CSR in practice: 5 lessons on employee participation learned from Project Salahe

What if people do have something to say, but prefer to remain silent?

Many companies endorse the importance of social dialogue and employee participation. But there is often a gap between intention and realization. Because what if workers do want to say something, but don't feel comfortable actually doing so?

At Hydrowear, we believe it is essential to facilitate social dialogue, and this also applies to our production partners. In Project Salahe, carried out at our supplier in India, we investigated what is really needed to not only encourage employee participation, but also to ensure it is sustainable.

Below, we share the five most important lessons we learned about how to achieve employee participation in practice.

Lesson 1: Trust does not come naturally; you have to earn it.

Setting up a workers' committee sounds simple. But building trust in a factory where employees are used to keeping quiet is complex.

What we encountered:

  • Reluctance to speak up
  • Fear of repercussions
  • Limited belief that ‘speaking up’ has any effect

What worked:

  • Training in small, safe groups
  • Games and role-playing to lower barriers
  • Visible follow-up on suggestions (“your idea changed this”)

Building trust takes time, attention, and repetition. But it is the absolute foundation.

Lesson 2: Training managers is just as important as training employees.

Participation fails if it remains top-down. Managers are crucial, not only to listen, but to take real action.

What we noticed:

  • Some managers saw participation as extra work.
  • Not everyone knew how to listen properly or deal with criticism.

Our approach:

  • Targeted communication training for managers.
  • Joint sessions with employees and managers.
  • Show results: what did participation yield in terms of productivity, cooperation, and atmosphere?

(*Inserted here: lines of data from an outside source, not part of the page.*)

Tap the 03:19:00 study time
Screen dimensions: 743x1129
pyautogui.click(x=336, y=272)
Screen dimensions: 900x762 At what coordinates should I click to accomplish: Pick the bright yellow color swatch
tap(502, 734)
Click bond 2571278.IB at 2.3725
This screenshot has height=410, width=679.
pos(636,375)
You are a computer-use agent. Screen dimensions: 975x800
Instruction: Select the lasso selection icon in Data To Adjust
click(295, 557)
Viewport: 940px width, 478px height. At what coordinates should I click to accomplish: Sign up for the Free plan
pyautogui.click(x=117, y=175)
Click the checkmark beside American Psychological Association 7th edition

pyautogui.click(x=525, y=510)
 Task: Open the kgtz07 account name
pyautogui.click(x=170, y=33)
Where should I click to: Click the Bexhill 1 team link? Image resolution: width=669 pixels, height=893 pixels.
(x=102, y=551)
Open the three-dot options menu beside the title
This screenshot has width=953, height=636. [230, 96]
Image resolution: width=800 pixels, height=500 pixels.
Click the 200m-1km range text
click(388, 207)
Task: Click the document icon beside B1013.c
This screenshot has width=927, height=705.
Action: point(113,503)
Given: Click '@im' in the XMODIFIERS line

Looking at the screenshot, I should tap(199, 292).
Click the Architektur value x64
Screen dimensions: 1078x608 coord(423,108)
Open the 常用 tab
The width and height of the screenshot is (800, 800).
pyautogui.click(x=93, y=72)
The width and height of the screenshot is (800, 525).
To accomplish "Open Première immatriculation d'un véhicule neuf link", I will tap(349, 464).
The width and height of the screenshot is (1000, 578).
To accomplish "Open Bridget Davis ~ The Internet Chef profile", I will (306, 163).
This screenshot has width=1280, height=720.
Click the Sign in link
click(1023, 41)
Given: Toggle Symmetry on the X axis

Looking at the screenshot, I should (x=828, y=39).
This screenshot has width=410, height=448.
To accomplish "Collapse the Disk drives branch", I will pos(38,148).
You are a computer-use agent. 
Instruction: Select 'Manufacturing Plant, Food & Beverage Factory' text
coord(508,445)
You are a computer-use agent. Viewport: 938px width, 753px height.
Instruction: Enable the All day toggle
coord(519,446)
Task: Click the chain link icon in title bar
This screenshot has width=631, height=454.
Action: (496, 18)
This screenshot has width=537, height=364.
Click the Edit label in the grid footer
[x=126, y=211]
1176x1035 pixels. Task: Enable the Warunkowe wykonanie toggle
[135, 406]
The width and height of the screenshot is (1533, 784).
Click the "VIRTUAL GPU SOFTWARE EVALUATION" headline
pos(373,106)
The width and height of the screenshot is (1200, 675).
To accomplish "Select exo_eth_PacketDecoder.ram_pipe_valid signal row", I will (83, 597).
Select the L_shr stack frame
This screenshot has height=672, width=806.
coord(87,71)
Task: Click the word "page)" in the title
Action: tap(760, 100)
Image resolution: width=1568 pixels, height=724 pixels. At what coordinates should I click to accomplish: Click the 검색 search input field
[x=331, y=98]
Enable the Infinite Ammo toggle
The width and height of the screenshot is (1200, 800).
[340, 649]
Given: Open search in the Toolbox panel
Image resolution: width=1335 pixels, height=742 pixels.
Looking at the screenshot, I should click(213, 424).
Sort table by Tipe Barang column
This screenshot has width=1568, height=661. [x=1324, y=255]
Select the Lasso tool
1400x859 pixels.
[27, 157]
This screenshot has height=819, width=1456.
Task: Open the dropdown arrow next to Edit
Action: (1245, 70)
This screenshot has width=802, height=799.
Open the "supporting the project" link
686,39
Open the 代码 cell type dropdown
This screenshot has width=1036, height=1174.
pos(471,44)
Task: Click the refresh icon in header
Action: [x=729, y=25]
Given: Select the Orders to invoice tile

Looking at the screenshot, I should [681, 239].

A strong work culture requires leadership at all levels.

Lesson 4: Culture and hierarchy cannot be ignored, but they can be broken down.

The factory mainly employed women. Many of them combined work with caring responsibilities at home. Speaking in a group or criticizing a manager did not feel natural.

What helped:

  • Small, tailor-made sessions
  • Playful methods for practicing conversation
  • Diverse committees
  • Attention to the position of women and less experienced workers

Social safety and equality do not come naturally. But you can actively build them.

Lesson 5: If you want participation to continue, you have to institutionalize it.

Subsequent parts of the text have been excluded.